* _WHAT IS REQUIRED_: Below are some records; copy each line in them that contains "screenshot".

* _DATA FOR THIS EXERCISE_:

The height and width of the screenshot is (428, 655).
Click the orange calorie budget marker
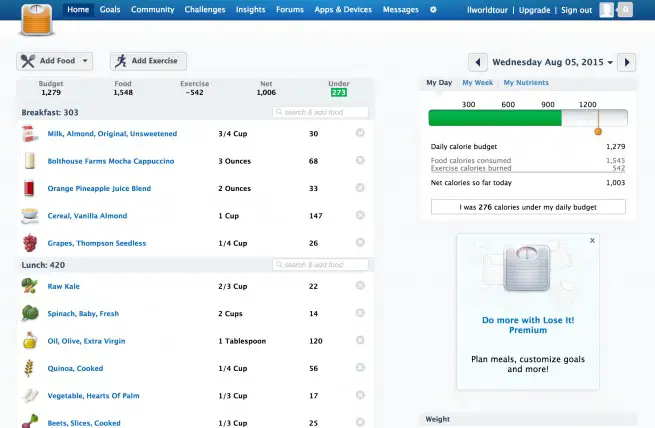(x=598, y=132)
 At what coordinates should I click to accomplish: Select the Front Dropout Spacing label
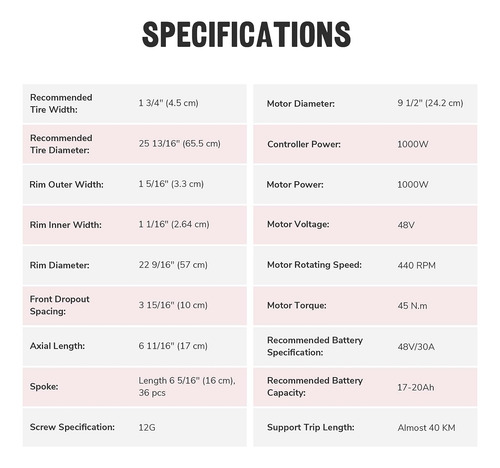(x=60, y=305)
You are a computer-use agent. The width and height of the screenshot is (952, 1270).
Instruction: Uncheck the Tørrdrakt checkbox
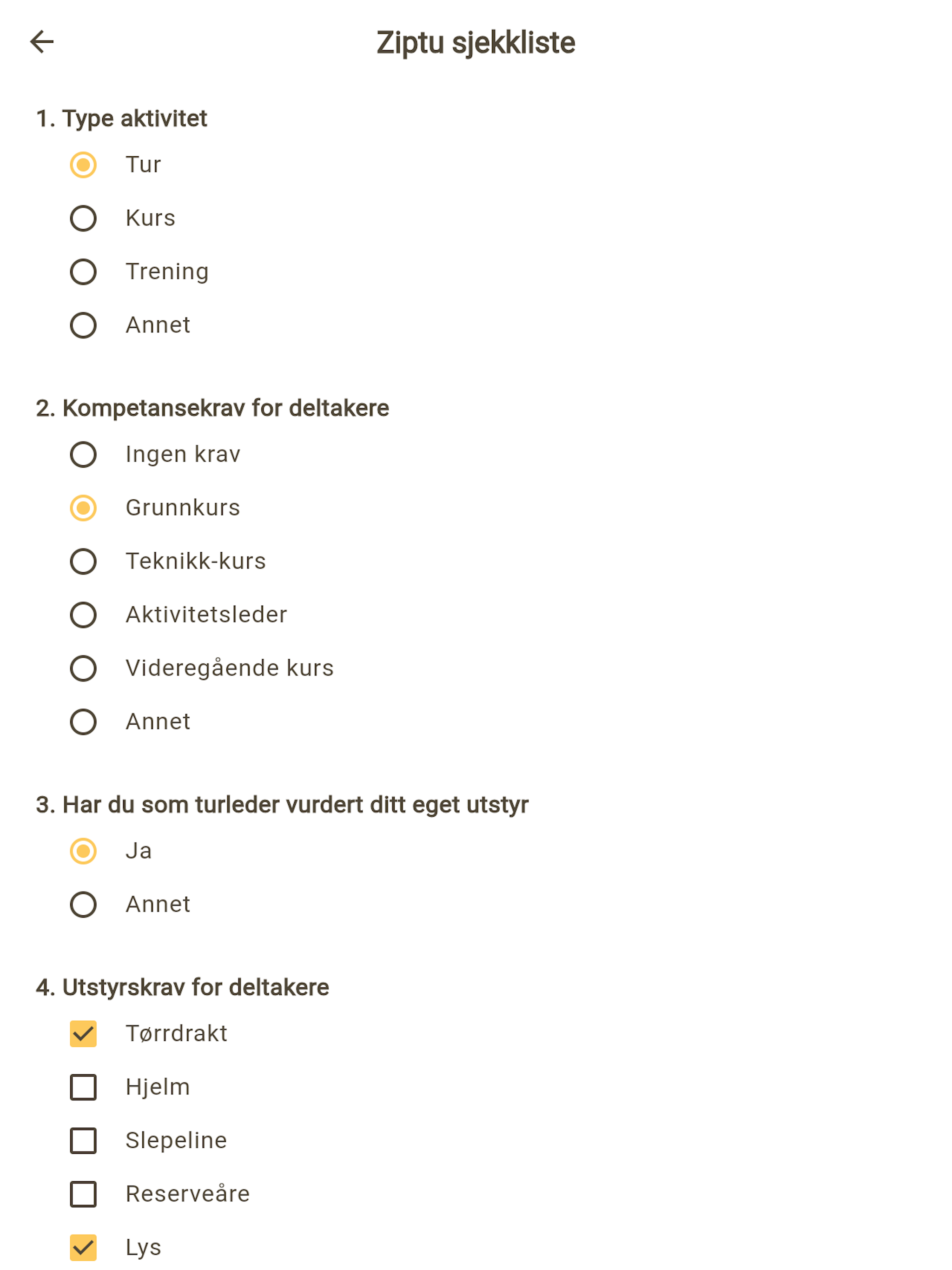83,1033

---

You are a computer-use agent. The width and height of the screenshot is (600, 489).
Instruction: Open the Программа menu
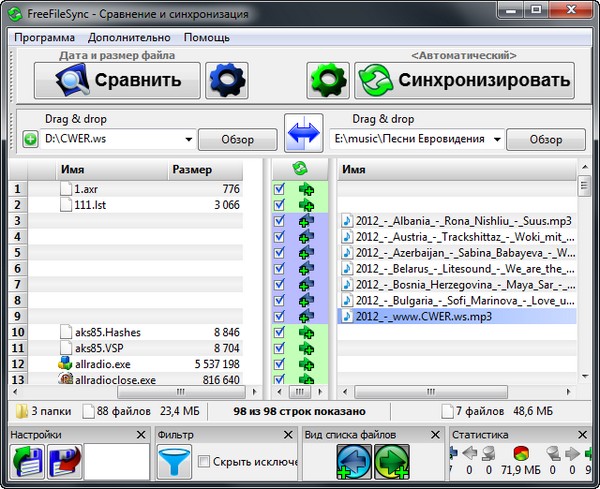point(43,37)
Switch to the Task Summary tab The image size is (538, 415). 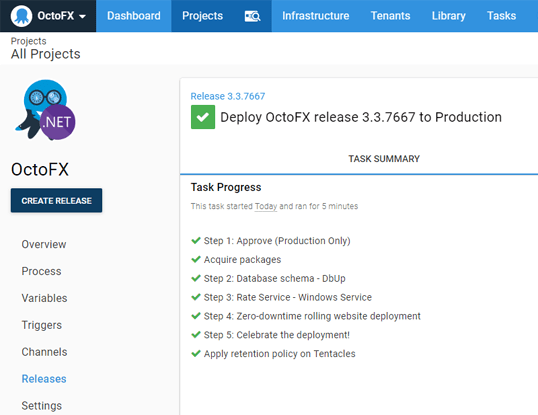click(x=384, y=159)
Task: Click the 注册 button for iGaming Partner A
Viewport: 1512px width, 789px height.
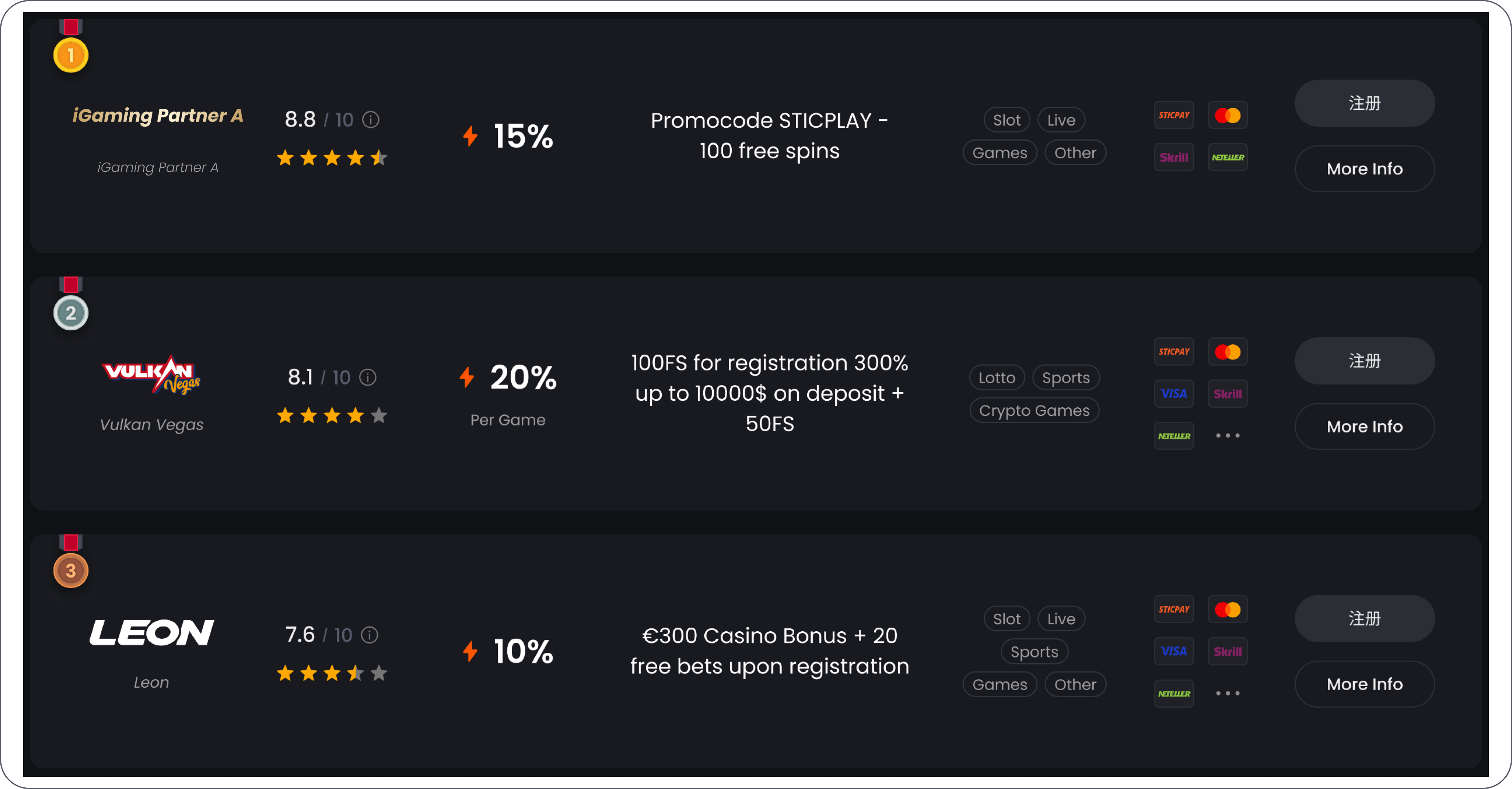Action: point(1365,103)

* _EXERCISE OUTPUT_:
The height and width of the screenshot is (428, 655).
You are a computer-use agent. The width and height of the screenshot is (952, 1270).
You are a computer-use agent. The width and height of the screenshot is (600, 489).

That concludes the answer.